Work task:
Nothing but the lines from the one including "Click the Ledger column header" through the last line of the entries, restated exactly, should appear in the answer; omit the pictures.

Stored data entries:

--*--

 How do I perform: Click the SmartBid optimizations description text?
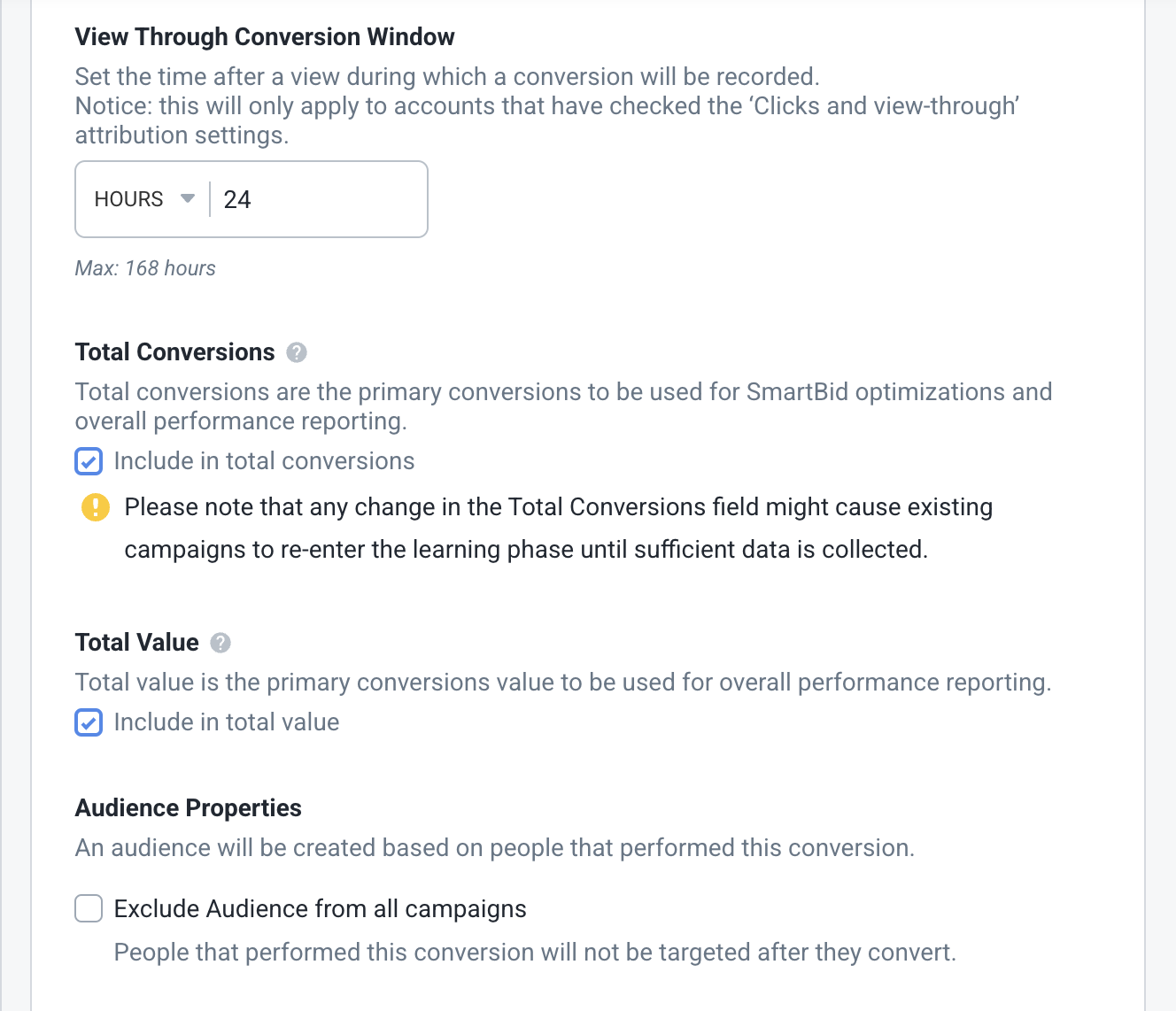click(x=564, y=406)
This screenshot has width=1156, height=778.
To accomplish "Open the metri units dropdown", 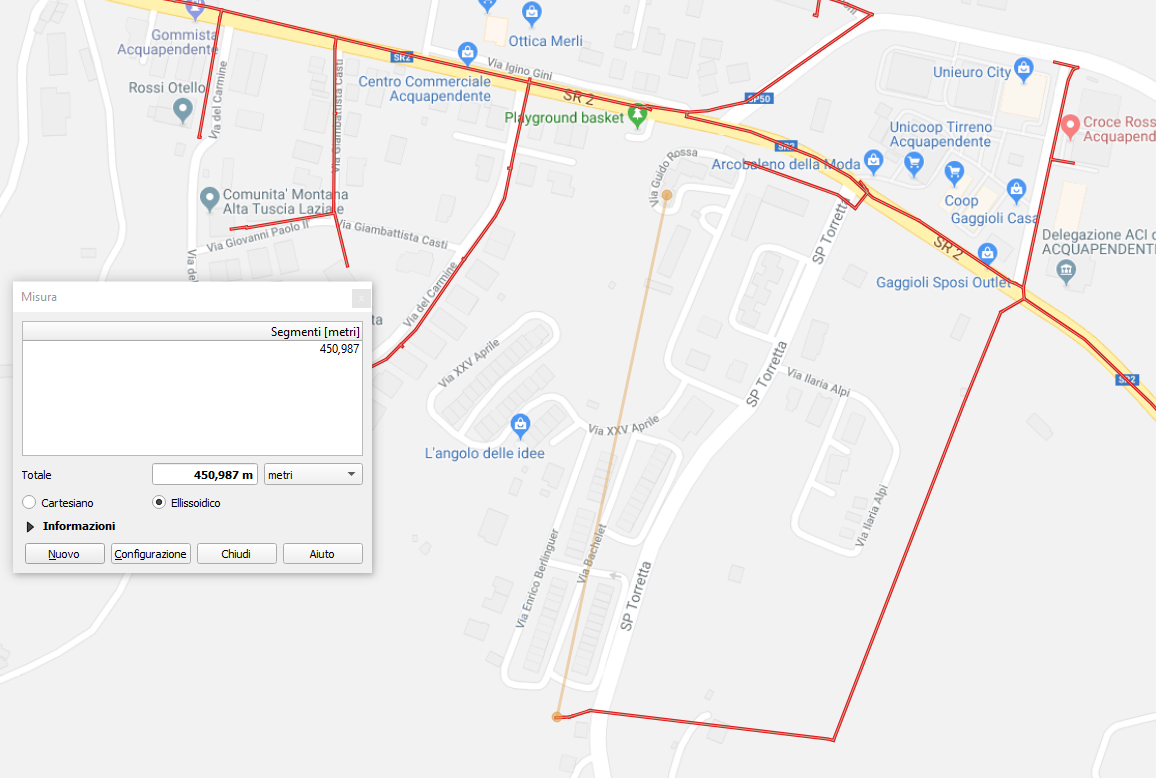I will coord(313,474).
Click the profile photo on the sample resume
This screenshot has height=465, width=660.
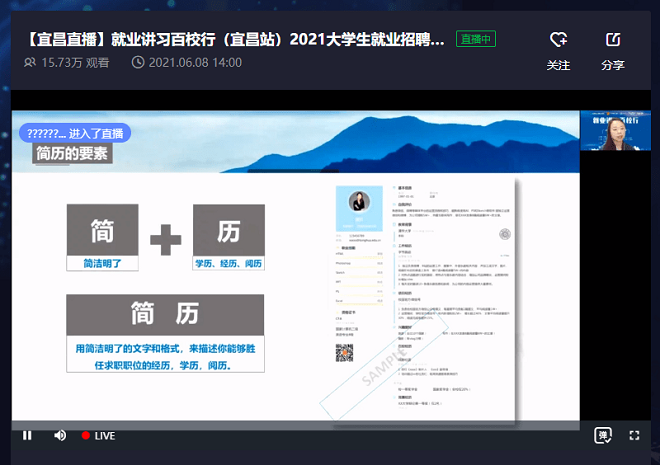pos(357,202)
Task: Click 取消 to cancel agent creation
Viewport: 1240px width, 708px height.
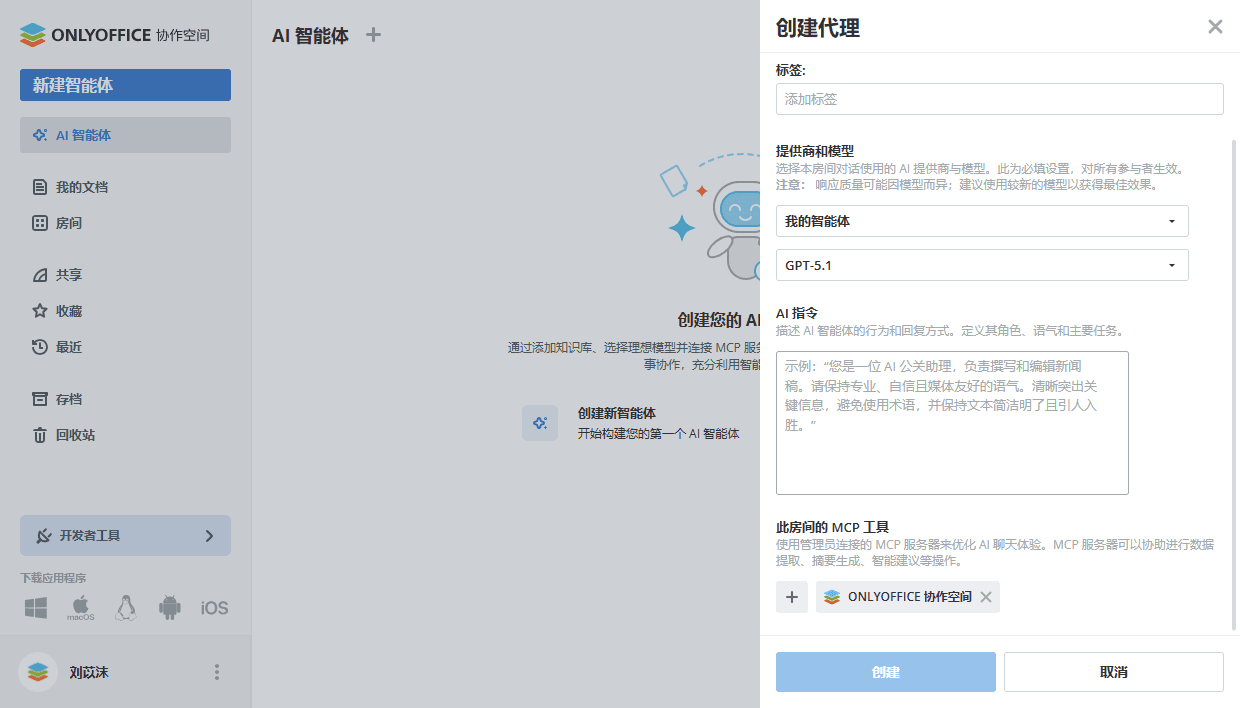Action: [1113, 671]
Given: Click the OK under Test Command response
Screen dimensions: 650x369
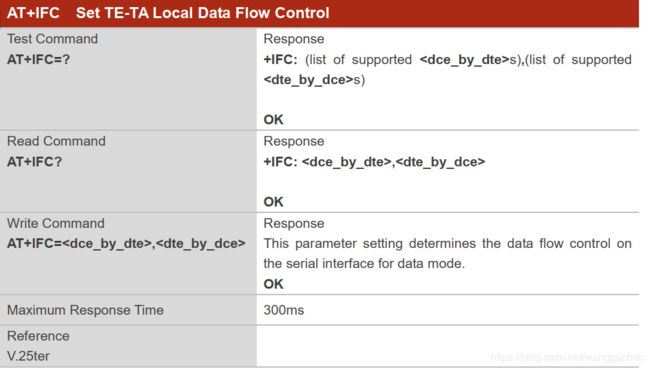Looking at the screenshot, I should [x=274, y=120].
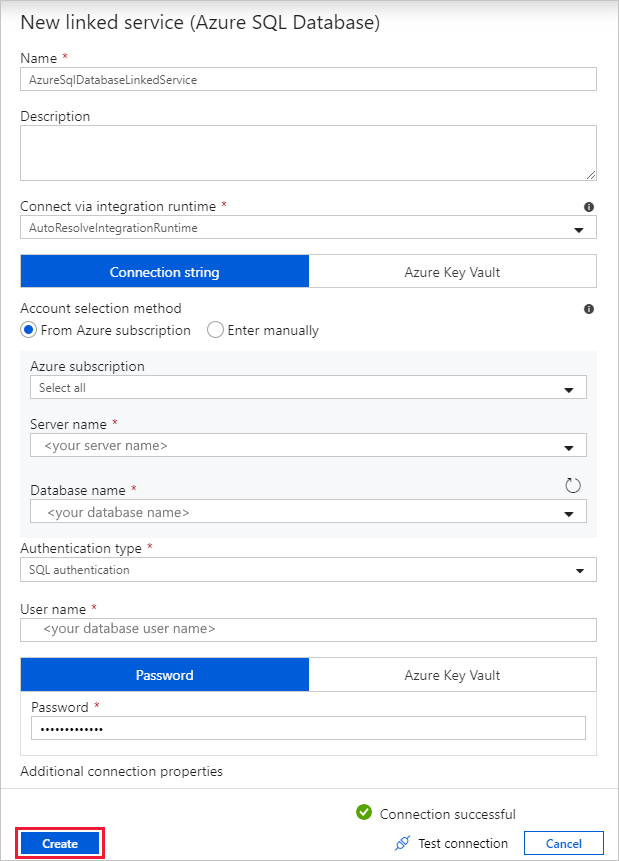Open the Authentication type dropdown
This screenshot has height=861, width=619.
[x=578, y=570]
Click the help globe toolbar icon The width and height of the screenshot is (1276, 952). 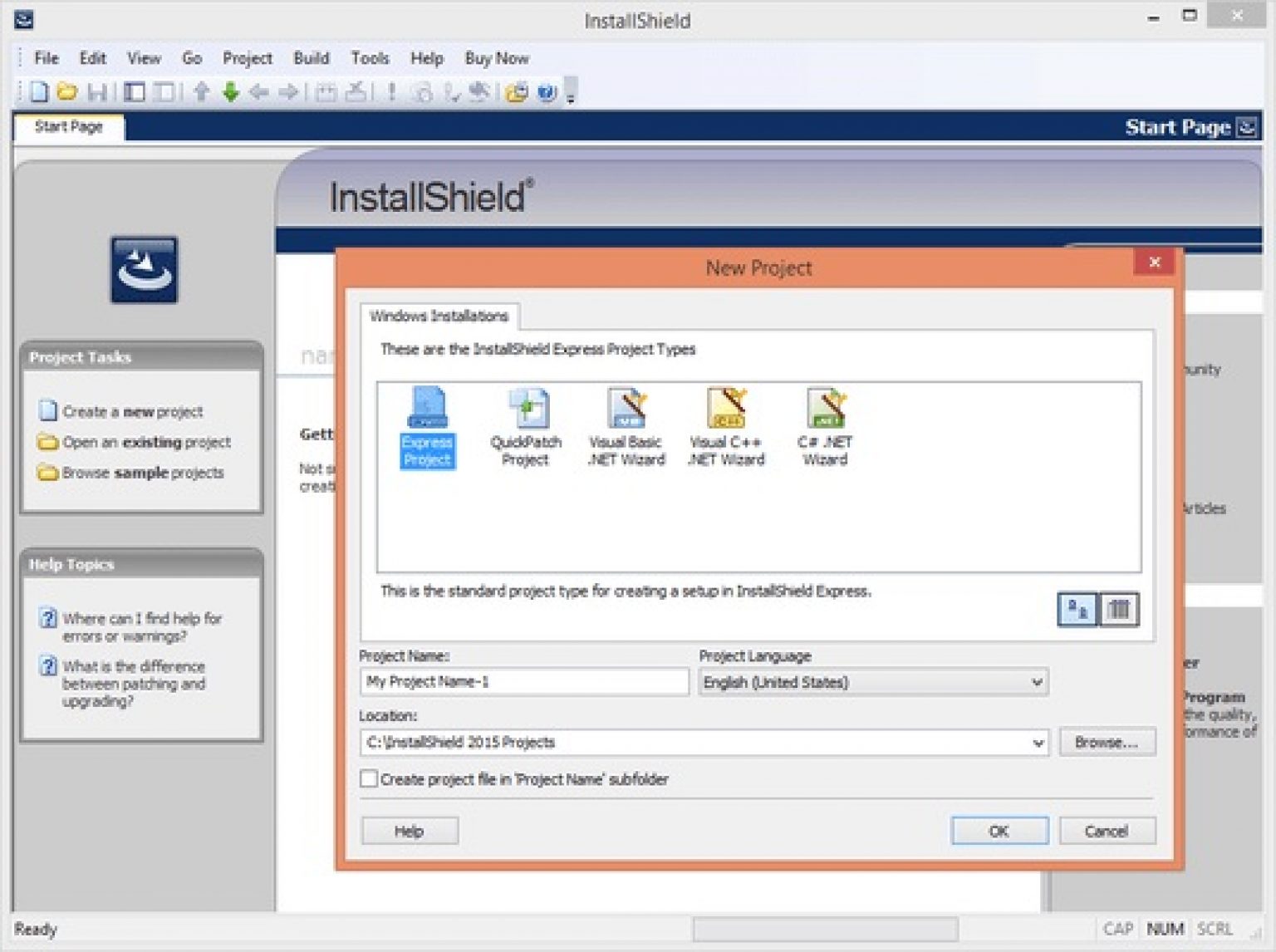pos(546,92)
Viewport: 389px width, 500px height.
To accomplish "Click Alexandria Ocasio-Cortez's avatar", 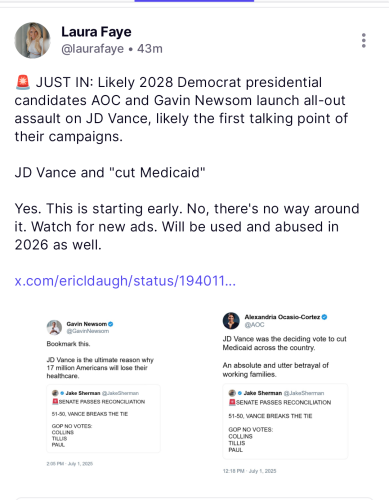I will (231, 321).
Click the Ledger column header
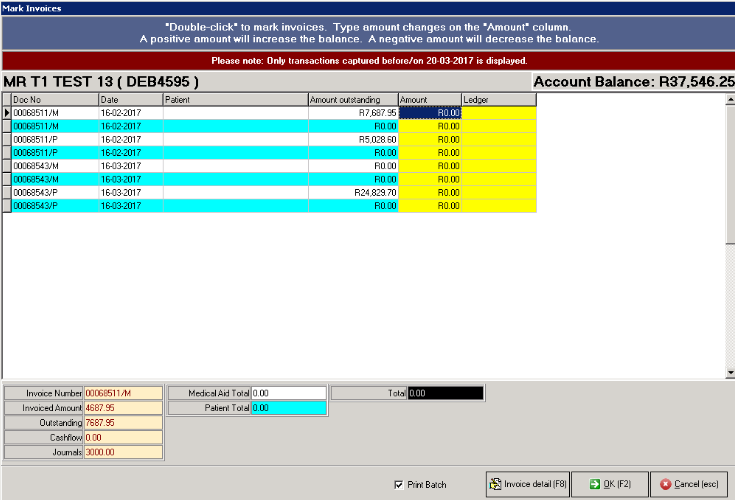This screenshot has width=735, height=500. [x=498, y=100]
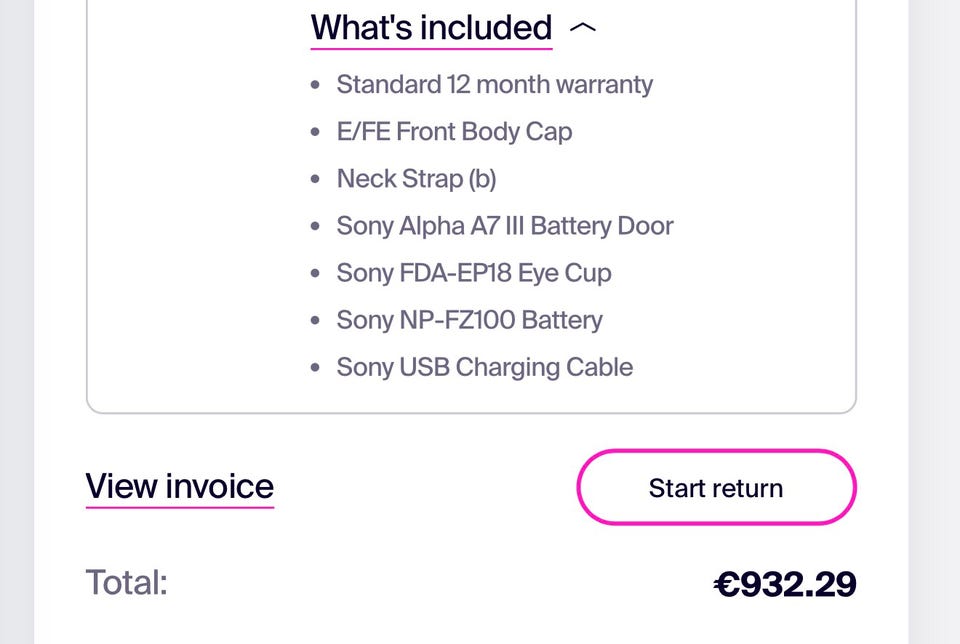Screen dimensions: 960x644
Task: Click the bullet beside Sony USB Charging Cable
Action: point(316,368)
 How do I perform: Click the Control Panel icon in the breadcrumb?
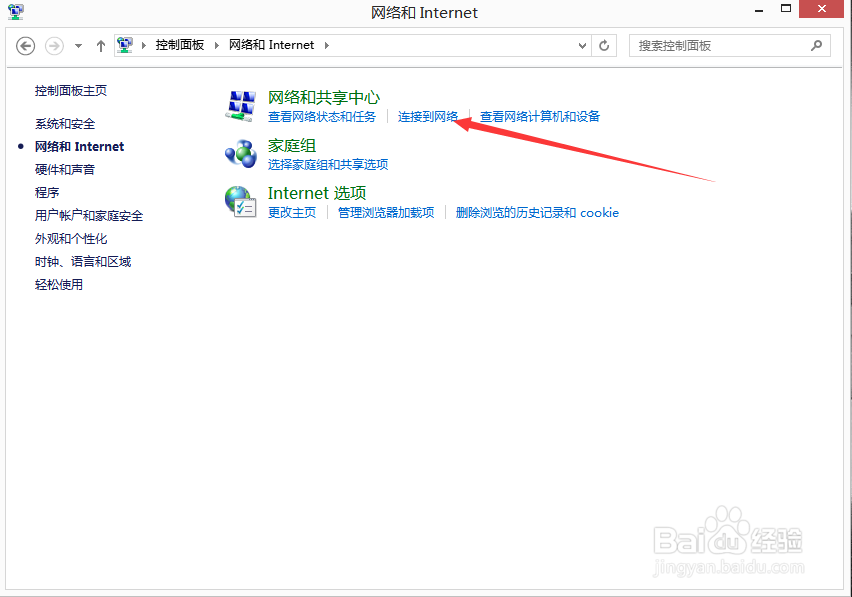click(125, 45)
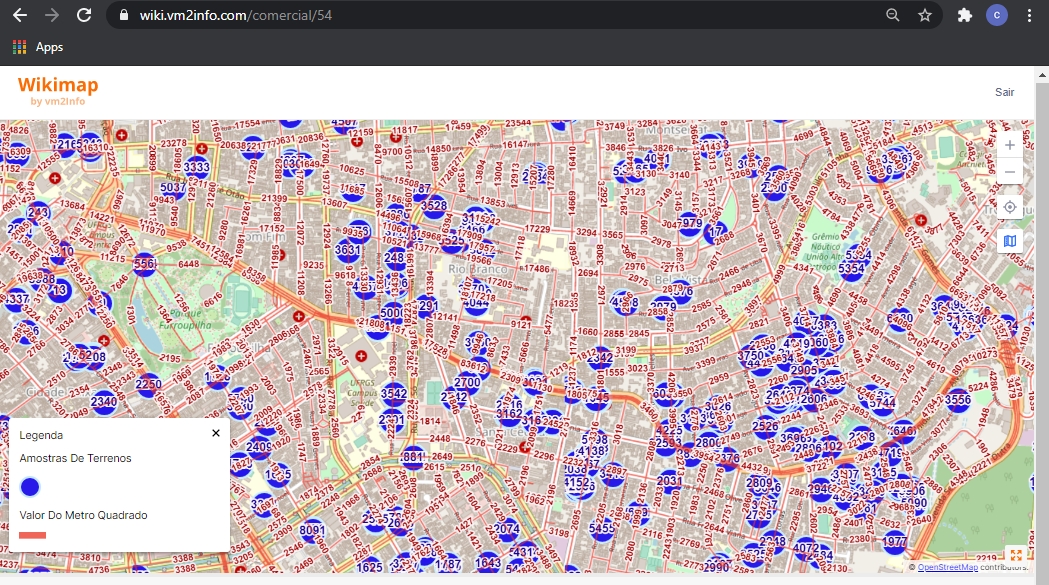Click the blue Amostras De Terrenos swatch
Viewport: 1049px width, 585px height.
[x=30, y=487]
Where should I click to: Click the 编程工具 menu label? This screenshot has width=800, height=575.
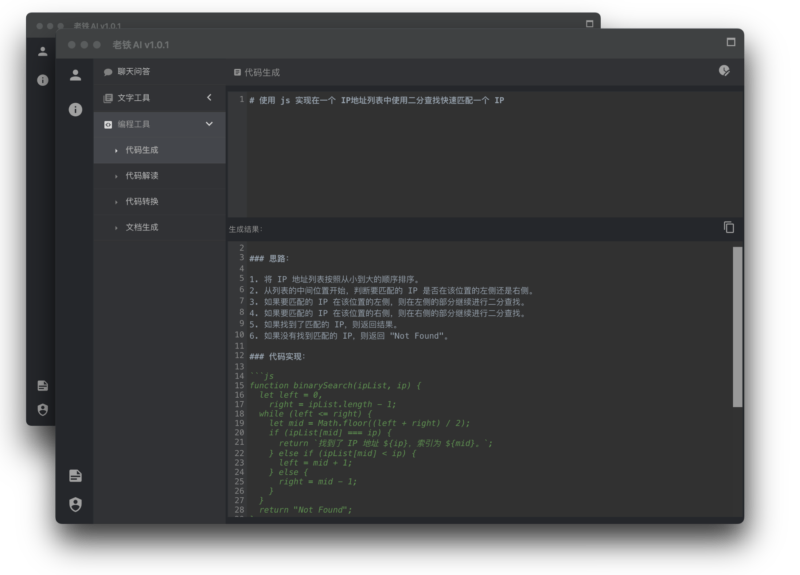[x=133, y=124]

--*--

Exercise solution:
Click the Ledger column header
This screenshot has width=735, height=500. [x=498, y=100]
Screen dimensions: 960x644
Task: Click the bullet beside Sony USB Charging Cable
Action: point(316,368)
 How do I perform: Click the Control Panel icon in the breadcrumb?
click(125, 45)
Click the blue Amostras De Terrenos swatch
Viewport: 1049px width, 585px height.
[x=30, y=487]
Where should I click to: Click the 编程工具 menu label? This screenshot has width=800, height=575.
[x=133, y=124]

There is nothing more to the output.